We see a lot of TV series about the medical industry and the doctors, nurses, and other staff members in emergency rooms, or ERs, for short. But a lot of times, the drama and intensity are not always what it appears like on TV. For starters, not everyone who arrives in an ambulance immediately gets an entire team of doctors rolling them inside.
While there are many life-threatening cases that walk through our entrance doors, the ER also sees people who wait for hours just to get looked at for less than an hour. So, if you’ve never been to the ER yourself and think about going for a serious condition, here’s what you can expect.
Getting on the Ambulance
The ambulance isn’t a special taxi that quickly takes you or a loved one to the hospital by getting special treatment on the road. It’s equipped with the necessary tools to keep patients in life-or-death conditions alive long enough to get proper treatment once they reach the ER. Paramedics are there to keep the patient stable, so don’t be surprised if they want to start checking your vitals even as the ambulance is moving.
Don’t expect the ambulance to get special treatment on the road, either. Some ambulances don’t use sirens unless it’s for Code 1 – patients with chest pain, heavy bleeding, or any injuries or symptoms that could be life-threatening.
And once you reach the ER, don’t expect special treatment. Unless it’s a serious case or you arrive in an unstable condition, you’ll get triaged like everyone else and may have to wait a bit before you see a doctor.
During this time, if you’re stable or conscious, you should know what your insurance plan is and which hospital your plan covers. No, the paramedics and doctors don’t know what your plan covers, so it’s best to be informed so that you can avoid the high costs that come with the ER.
The Triage System
ERs don’t necessarily practice a first-come, first-served system. If you come to the ER with a bad cold, we’re going to put you in the waiting room with other people who have uncomfortable conditions but can survive the wait for an hour or two.

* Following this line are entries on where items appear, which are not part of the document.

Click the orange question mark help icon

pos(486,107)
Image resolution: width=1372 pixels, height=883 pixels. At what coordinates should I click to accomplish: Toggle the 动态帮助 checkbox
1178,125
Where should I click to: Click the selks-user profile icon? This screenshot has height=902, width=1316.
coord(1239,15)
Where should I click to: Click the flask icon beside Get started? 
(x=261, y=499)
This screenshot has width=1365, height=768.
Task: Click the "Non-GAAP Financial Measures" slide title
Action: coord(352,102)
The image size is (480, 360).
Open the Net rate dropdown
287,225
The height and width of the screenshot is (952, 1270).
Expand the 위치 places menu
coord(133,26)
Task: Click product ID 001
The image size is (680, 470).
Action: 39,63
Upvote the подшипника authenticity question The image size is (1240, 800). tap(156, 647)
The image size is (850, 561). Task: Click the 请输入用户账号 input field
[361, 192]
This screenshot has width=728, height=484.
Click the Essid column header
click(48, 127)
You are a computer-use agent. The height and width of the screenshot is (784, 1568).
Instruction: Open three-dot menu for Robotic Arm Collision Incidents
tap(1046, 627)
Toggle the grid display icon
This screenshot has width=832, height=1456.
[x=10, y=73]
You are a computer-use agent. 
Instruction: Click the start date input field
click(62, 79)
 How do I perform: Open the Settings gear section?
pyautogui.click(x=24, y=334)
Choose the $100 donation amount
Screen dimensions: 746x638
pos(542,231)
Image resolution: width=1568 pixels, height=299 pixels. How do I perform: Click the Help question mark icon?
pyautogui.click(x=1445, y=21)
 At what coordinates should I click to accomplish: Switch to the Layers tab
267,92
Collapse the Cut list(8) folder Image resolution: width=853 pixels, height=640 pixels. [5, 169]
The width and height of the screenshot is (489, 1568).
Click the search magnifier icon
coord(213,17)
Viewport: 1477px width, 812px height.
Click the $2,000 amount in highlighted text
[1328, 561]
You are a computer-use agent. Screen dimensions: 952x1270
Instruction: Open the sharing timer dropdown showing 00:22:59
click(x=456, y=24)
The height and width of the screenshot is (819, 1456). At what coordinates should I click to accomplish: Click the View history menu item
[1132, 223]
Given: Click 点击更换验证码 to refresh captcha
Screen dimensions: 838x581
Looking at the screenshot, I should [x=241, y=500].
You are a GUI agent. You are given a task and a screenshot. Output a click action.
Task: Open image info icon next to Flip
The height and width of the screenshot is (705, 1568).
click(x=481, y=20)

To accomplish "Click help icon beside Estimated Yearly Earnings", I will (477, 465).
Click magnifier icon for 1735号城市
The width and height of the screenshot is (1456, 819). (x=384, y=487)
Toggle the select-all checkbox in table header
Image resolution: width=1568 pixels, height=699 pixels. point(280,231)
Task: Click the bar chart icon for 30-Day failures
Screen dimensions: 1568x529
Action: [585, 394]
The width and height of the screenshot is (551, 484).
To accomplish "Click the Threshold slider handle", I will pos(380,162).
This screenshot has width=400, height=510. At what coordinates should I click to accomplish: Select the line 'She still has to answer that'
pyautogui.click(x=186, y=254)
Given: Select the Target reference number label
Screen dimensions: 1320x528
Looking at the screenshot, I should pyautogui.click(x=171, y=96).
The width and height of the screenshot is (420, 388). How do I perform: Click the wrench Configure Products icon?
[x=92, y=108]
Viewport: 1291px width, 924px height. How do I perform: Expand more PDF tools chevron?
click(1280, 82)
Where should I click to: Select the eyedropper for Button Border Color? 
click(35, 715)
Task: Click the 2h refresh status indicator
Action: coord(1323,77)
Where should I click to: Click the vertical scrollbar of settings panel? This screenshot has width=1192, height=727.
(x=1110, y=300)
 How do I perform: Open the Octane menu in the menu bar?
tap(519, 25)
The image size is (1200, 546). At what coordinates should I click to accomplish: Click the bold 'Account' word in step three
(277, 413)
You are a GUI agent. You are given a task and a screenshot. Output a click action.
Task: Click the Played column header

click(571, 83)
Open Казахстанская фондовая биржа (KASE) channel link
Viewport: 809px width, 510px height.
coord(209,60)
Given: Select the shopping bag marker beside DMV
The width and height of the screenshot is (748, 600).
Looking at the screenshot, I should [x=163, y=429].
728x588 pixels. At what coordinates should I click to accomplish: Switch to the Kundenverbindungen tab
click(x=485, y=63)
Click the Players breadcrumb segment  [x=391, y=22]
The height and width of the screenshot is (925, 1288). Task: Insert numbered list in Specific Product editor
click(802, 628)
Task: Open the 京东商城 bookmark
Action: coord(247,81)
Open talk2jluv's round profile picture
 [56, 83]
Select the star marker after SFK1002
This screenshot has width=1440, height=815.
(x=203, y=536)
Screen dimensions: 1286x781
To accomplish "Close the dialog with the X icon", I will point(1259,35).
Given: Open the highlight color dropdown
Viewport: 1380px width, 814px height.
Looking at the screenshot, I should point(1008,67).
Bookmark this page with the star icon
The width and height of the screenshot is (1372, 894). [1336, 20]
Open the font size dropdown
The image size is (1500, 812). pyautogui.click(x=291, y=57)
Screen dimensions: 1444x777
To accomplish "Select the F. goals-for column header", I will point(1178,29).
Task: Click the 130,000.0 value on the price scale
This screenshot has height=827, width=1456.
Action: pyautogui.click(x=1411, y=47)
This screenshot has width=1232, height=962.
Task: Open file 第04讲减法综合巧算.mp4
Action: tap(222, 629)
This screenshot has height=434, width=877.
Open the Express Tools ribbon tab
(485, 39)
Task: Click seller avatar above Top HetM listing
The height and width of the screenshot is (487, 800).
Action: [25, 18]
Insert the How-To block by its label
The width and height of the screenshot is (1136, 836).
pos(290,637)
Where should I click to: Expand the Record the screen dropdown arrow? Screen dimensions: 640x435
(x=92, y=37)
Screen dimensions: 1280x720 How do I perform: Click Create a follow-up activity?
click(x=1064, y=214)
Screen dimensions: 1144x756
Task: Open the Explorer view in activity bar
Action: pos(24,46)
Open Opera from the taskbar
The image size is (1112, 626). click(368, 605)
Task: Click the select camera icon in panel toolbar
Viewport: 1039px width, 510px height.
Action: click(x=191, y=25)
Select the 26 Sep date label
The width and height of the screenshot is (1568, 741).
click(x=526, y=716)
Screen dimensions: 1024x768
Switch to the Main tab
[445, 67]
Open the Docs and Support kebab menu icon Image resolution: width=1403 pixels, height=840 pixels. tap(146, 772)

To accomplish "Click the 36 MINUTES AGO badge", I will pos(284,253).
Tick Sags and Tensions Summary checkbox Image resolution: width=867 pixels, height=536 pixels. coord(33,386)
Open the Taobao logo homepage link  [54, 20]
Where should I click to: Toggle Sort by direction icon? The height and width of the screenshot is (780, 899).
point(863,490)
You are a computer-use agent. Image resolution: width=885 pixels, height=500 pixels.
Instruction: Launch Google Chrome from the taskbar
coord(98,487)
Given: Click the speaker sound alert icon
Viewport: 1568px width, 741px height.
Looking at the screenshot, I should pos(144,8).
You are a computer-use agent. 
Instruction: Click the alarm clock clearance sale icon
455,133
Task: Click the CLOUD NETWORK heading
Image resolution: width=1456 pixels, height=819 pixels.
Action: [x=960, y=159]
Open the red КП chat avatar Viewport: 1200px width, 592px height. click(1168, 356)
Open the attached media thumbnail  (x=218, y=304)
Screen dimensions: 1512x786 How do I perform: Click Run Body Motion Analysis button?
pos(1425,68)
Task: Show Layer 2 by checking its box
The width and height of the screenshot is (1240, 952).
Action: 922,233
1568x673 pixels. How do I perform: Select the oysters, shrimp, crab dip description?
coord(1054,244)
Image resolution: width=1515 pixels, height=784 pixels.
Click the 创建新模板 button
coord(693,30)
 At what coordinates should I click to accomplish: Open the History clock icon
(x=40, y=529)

The ER was designed on the idea that at any moment, a person could die from their condition. It was made for people suffering heart attacks, strokes, gunshot wounds, and women going into labor. Some people show up with pain which is, though uncomfortable and needed to be treated immediately, is not as urgent as other conditions. And when a lot of people with colds show up expecting special treatment, it could keep staff busy and put seriously ill patients at risk.
To mitigate this and keep staff free in case of emergencies, ERs have developed triage systems which sorts the patients according to priorities. Those who need immediate attention go to the top of the triage system, while those with less severe cases must wait longer before they are seen by a doctor.
When you enter the ER, the hospital triage nurse will ask you to describe your condition. From there, they will determine your priority for admission. While factors may vary in various hospitals and countries (in Australia and New Zealand, for example, non-urgent patients must be seen within two hours of arrival), there are five typical levels:
- Black – these are the major injuries where it’s most likely the patient will die within hours or days or are unlikely to survive attempts at care. The best that the ER can do is provide palliative care to reduce suffering.
- Red – cases with the highest priority, requiring immediate treatment or care. These are the patients that cannot wait.
- Yellow – patients in stable condition but requires frequent supervision from trained staff in cases their condition changes.
- Green –requires doctor’s care in several hours or days and may have to wait a while before being treated. Can afford to wait because their injuries are not life-threatening.
- White – minor injuries that only require first aid or home care. No doctor’s care is necessary.
You won’t find a lot of specialized physicians in the ER. Instead, Emergency physicians serve as the Jack of All Trades for the ER. Your doctor is more than qualified to handle your illnesses and can treat cardiac arrests, stitches, and even decompressing collapsed lungs.What they can’t do, however, is diagnose rare conditions that a specialized physician can. Don’t go to an ER hoping you’ll get an accurate diagnosis for serious conditions such as cancer.
DNRs and Dying Patients
As medical staff, we’ve made it our calling to fight for and save our patients’ lives. But we also understand there are times when it’s out of our hands. We’ve experienced people who have refused to get into the ambulance, or a person returning to the ER for the nth time and deciding it’s too financially draining to constantly keep them alive and signs a DNR – a paper that instructs the nurses to “Do Not Resuscitate” in case the person starts to slip. It’s not easy for us, but we need to respect our patient’s wishes.
The hardest part of our jobs is when people are so far gone that, no matter what we do, we’re slowly watching our patient slip away.
After Receiving Care
If you’re sent home after finally being treated, you will most likely be advised to follow-up with a physician that specializes in your case. You may go with your personal physician, though the ER physician may refer you to one if you do not already have one.
A visit to the emergency room can seem like a stressful and terrifying thing to do. But if it’s not a serious condition and you can handle the discomfort of your condition long enough to see a specialized doctor, then wait to see one so you can be properly diagnosed. Otherwise, be willing to wait while the ER focuses its attention on more life-threatening matters. The wait might be long but consider yourself lucky that doctors aren’t considering your status as a life-or-death situation.